Brandt explains that Red Hat’s direction with Event-Driven Ansible is based on challenges that enterprises are currently facing. Automation professionals see the need to achieve more with automation, often with the same resources or even less. The pressure is on IT professionals to maximize the efficiency of automation, while at the same time implementing ideas from management. The ideas do not always lead to production.

Budget constraints also play a role in the area of automation. When creating and assessing an automation strategy, companies often notice overlap between different tools and functionalities, which does not favor automation experts in the battle for budget. They are sometimes asked to justify the value of the tools and get the most out of the various tools.

Another challenge is attracting and retaining automation experts. How does an organization find the right people and keep them engaged? Brandt also sees a growing demand to make automation-related expertise and skills more accessible to other experts within the organization, such as security, networking and infrastructure professionals.

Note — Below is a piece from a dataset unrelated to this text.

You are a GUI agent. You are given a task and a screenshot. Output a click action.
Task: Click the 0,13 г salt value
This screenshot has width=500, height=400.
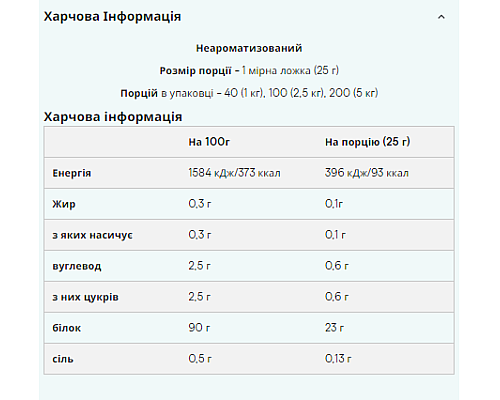pos(338,359)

The three phases of automation

According to Brandt, these challenges and needs lead to three phases of automation. He calls them “crawl,” “walk” and “run”. In that order, because it indicates how a company can move toward Operations as Code. The image below gives a rough idea of these phases.

Een man staat op het podium tijdens een redhi-evenement.

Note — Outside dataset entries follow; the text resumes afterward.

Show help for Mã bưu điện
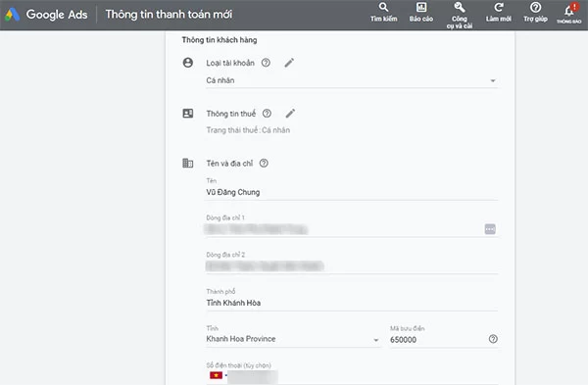 493,339
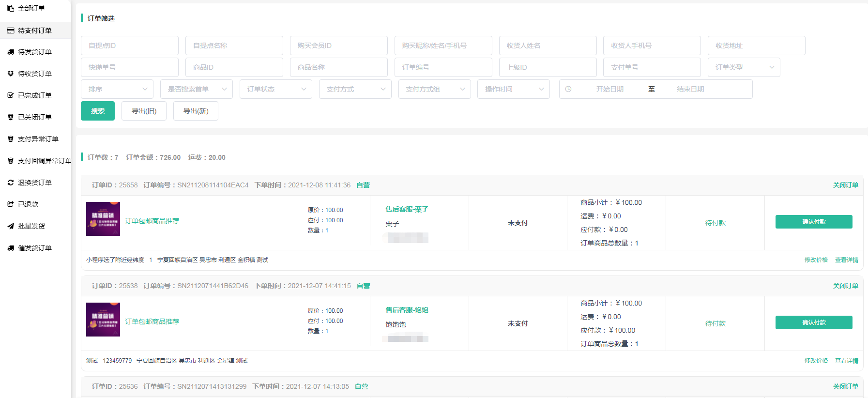Viewport: 868px width, 398px height.
Task: Click the share icon beside 已退款
Action: [11, 204]
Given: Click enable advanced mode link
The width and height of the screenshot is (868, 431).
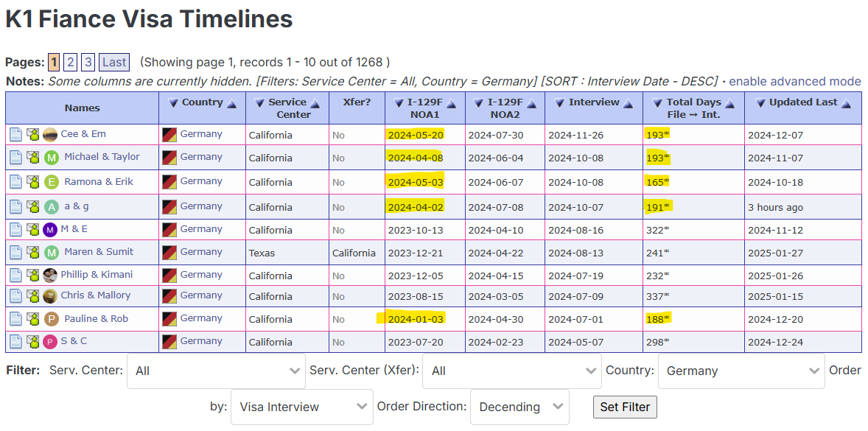Looking at the screenshot, I should click(795, 81).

In the first phase, crawl, IaC as we know it is applied. An automation expert focuses entirely on automating a specific infrastructure task. For example, in an enterprise environment, it means IT people automating 20,000 Windows servers. So IT people apply IaC purely for themselves, not necessarily for the rest of the organization.

In the next phase, walk, automation expands further. Here the perception of automation changes. Consideration is given to how automation can be treated more like a software asset. How can success from one part of the IT organization be translated to other teams? How can these teams become experts in automation so that more value is extracted from automation in the teams? This refers to the aforementioned desire for security experts and networking professionals, for example, to do more with the Red Hat Ansible Automation Platform.

However, Brandt sees a need to go much further with automation. This is where the “run” phase, Operations as Code and Event-Driven Ansible come in. In this phase, automation becomes much more integrated into the organization. The organization’s strategy is driven and supported by an automation platform. Automation activities are aligned with the organization’s strategic goals and are ideally measurable. This makes investments and new goals more easily accountable to management.

This touches the essence of Operations as Code. IaC remains the foundation, but automation shifts from focusing on making individual tasks more efficient to creating complete workflows. With this, Red Hat Ansible Automation Platform grows into a platform that connects automation to large-scale business processes and links business results to them.

A new wave of automation

According to Brandt, it makes sense for companies to determine what stage they are in. Based on that, they can make a plan, if they are not yet in the most advanced phase, to work toward the run phase. During a presentation before our conversation, Brandt also shared the questions below that can help determine the phase of an organization’s automation journey.

Een man die een presentatie geeft op het podium van een conferentie.

Brandt also argues that the shift to Operations as Code brings automation to where most of the work resides. Companies that have used Red Hat Ansible Automation Platform in recent years have developed all kinds of great automation with the platform. They have written playbooks for configuration and provisioning that have evolved the infrastructure to a certain level. In this new era of automation, the work is shifting more toward standardizing operational processes.

Route to end-to-end automation

Event-Driven Ansible marks a new era for automation. It is the path to end-to-end automation, with IaC as the foundation and Operations as Code as the next step. Organizations can thus integrate automation into their daily operations. That way, everything runs more efficiently and productivity increases.

Especially at a time when automation has become a differentiator for organizations, a path to wider adoption of automation is welcome. In this regard, Red Hat sees a golden future for the Red Hat Ansible Automation Platform, now that the platform includes Even-Driven functionalities.